Posted - 2007-08-23 : 11:57:33
Let's take this one or two steps further... I have a similar need plus, I want to keep a status on my rows. Valid values for the status are 'Active', 'Inactive' and 'Deleted'. I also have a User table with UserId (int) as the PK. [User is a reserved word and is not the real name of my table. I'm using it here for simplicity.] So, I want to consider using the UserId in the history instead of varchar Modifier as the example does.

Since I don't believe that my list of statuses will ever change and I have lots of tables to keep a status on, I have opted to make Account.StatusCode char(1) with valid values 'A', 'I' and 'D'. I chose not to make Status a lookup table. I have opted for a check constraint on the column instead.

I also added LastActionUserId to the Account table. I did this primarily to help the trigger find the UserId rather than rely on a function or other processing. My stored procedures will know the UserId.
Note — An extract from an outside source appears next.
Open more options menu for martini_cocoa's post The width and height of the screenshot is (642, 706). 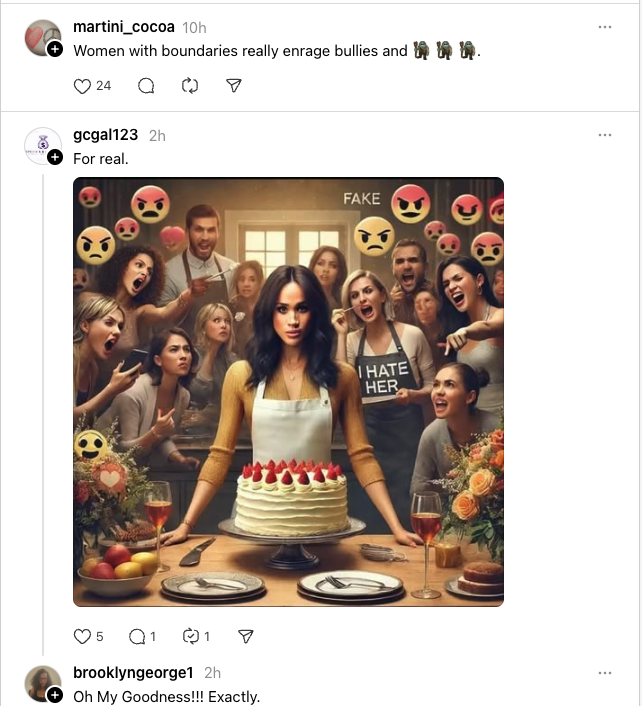[604, 27]
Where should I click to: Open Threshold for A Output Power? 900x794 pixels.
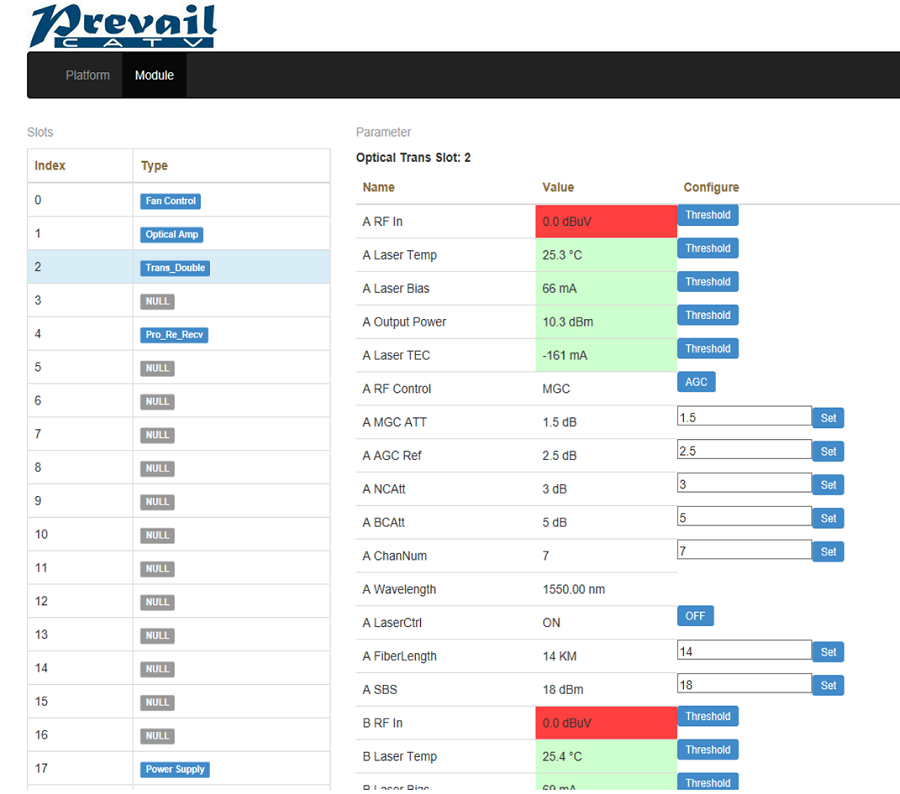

The tables now look like this:
create table "Account"
(
"AccountId" int identity not null,
"AccountName" varchar(25) not null,
"AccountBalance" money not null,
"StatusCode" char(1) not null constraint "Account_StatusCode_CK1" check ("StatusCode" in ('A','I','D')) ,
"LastActionUserId" int not null
)

create table "AccountHistory"
(
"AccountHistoryId" int identity not null,
"AccountId" int not null,
"AccountName" varchar(25) not null,
"AccountBalance" money not null,
"StatusCode" char(1) not null,
"ActionDateTime" datetime not null,
"ActionCode" char(1) not null constraint "AccountHistory_ActionCode_CK1" check ("ActionCode" in ('U','I')) ,
"ActionUserId" int not null
)

I did not create a foreign key constraint on AccountHistory.ActionUserId to the User table. I will have lots of history tables and the RI is done on the main table (Account) anyway. I have opted to create a non-unique index instead so that joins to User will perform well.
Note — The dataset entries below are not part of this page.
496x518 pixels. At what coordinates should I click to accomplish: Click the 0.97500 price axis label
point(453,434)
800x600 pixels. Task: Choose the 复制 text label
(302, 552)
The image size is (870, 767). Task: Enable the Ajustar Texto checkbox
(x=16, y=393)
I am still concerned that having hundreds of tables with a foreign key constraint to User will eventually cause performance problems. I can eliminate the LastActionUserId from the main tables and that will cut the count of FKs to User in half. But, I am very concerned about trigger performance.

My gut tells me my approach is better but I have not done this on a large scale. Any thoughts on the trade-off between having lots of FKs to a single table vs. trigger performance?